↓↓↓

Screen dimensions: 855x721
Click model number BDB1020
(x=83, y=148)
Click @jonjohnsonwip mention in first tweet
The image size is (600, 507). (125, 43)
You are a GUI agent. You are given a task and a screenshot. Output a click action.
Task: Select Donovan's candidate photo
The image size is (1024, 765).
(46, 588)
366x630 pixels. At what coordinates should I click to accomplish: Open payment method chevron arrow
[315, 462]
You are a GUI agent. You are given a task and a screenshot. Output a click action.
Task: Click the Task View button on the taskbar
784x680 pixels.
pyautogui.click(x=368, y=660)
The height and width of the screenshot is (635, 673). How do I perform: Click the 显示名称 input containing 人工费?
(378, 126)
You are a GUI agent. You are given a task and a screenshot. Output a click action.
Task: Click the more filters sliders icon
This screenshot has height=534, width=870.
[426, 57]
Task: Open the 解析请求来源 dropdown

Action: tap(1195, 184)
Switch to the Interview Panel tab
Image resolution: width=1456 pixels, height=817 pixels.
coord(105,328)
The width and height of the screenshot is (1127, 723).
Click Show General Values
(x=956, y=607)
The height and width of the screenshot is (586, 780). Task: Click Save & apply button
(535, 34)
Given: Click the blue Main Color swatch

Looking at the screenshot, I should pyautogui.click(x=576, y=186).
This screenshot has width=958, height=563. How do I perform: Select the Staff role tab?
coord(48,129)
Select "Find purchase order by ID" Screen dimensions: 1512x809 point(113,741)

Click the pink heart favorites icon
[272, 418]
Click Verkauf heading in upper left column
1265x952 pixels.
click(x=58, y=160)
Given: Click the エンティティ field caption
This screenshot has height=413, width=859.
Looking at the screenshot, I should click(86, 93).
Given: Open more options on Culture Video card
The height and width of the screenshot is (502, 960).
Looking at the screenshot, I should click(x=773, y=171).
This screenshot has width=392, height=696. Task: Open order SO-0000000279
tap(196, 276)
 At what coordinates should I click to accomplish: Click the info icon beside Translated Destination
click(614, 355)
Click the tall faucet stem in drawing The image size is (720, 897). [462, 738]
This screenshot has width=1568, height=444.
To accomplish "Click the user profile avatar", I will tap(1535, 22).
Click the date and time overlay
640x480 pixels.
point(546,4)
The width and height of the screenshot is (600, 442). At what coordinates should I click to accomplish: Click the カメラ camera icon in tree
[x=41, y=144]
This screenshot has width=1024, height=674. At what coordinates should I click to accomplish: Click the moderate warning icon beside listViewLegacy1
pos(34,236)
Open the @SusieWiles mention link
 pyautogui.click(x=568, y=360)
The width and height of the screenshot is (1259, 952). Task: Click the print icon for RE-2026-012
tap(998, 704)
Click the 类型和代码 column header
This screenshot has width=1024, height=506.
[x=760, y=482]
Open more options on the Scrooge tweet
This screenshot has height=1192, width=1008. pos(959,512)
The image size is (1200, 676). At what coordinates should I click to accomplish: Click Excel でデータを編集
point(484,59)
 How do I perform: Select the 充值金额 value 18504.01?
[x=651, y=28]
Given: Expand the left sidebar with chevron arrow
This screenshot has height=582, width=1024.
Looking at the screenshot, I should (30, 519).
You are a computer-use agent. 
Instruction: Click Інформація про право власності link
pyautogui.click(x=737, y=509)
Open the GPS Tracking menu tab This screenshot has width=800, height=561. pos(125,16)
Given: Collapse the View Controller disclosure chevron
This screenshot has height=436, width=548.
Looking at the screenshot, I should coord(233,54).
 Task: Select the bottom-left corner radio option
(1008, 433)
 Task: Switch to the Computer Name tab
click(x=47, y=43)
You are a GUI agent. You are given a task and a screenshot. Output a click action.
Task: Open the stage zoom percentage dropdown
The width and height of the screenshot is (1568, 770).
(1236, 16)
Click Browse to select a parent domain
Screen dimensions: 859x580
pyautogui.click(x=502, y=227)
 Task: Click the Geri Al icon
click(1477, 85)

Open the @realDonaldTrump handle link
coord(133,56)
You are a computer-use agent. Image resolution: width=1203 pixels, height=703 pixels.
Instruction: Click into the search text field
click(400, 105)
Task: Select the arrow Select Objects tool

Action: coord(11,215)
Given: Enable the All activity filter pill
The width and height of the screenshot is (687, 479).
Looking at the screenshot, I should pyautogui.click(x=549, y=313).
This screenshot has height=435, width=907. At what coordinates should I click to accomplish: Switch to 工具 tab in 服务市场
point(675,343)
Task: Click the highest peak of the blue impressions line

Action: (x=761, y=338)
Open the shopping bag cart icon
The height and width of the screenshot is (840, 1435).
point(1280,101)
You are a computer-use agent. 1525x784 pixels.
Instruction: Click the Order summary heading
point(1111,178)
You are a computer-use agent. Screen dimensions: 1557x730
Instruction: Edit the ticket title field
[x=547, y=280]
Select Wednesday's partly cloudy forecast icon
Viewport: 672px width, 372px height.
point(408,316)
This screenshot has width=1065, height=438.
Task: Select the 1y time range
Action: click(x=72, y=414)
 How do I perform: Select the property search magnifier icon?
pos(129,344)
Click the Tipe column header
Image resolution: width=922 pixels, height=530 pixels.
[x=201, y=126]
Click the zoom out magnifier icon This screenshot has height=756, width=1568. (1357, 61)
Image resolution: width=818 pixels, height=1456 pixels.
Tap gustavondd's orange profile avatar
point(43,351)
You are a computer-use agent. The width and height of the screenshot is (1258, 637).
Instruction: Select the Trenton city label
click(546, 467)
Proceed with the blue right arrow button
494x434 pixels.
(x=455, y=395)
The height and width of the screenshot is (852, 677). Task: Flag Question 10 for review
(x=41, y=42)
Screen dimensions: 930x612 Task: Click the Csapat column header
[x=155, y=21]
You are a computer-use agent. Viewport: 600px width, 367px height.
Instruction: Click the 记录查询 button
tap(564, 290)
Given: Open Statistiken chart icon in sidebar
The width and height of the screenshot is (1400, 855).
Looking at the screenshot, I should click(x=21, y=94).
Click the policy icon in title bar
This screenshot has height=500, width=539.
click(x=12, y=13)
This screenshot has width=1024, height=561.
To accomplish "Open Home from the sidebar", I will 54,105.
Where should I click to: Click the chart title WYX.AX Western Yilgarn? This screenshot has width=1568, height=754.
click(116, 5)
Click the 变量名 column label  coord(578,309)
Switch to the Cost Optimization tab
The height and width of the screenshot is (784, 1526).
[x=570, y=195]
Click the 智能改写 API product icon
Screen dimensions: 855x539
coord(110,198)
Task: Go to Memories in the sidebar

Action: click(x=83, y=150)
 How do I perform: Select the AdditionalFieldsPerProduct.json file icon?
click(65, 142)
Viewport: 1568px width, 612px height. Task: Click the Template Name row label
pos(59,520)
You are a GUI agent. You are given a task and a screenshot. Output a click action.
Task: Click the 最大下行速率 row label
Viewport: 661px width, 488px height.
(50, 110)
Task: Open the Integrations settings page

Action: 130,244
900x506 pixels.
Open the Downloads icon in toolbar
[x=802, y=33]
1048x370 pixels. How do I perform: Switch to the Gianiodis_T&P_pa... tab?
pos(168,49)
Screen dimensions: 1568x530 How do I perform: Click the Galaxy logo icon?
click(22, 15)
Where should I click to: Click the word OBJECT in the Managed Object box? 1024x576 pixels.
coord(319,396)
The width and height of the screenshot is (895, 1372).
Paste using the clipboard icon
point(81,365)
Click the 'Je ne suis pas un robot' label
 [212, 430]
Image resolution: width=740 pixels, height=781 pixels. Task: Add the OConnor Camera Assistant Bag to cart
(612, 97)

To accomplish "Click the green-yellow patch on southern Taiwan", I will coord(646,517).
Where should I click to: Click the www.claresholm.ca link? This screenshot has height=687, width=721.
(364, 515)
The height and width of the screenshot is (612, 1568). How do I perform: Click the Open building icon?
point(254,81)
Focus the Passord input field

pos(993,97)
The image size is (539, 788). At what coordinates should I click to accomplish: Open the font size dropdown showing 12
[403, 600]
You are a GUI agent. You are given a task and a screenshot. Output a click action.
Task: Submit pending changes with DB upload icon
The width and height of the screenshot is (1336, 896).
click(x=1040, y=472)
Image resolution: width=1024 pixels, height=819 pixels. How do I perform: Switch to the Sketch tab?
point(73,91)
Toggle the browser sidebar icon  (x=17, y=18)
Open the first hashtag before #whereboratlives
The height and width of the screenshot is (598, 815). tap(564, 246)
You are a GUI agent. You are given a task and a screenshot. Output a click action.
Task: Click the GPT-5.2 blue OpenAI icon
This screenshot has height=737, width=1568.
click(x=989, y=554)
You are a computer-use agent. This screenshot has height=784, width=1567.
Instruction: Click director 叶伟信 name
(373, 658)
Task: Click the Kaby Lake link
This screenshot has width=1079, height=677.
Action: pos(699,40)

↑↑↑

Requirements: Change the data from the line containing "Click the Tipe column header" down to the line containing "(x=455, y=395)" by putting "lens icon" in place of "magnifier icon", and leave everything else in those lines unchanged.

Result of this task:
Click the Tipe column header
Image resolution: width=922 pixels, height=530 pixels.
[x=201, y=126]
Click the zoom out lens icon This screenshot has height=756, width=1568. (1357, 61)
Image resolution: width=818 pixels, height=1456 pixels.
Tap gustavondd's orange profile avatar
point(43,351)
You are a computer-use agent. The width and height of the screenshot is (1258, 637).
Instruction: Select the Trenton city label
click(546, 467)
Proceed with the blue right arrow button
494x434 pixels.
(x=455, y=395)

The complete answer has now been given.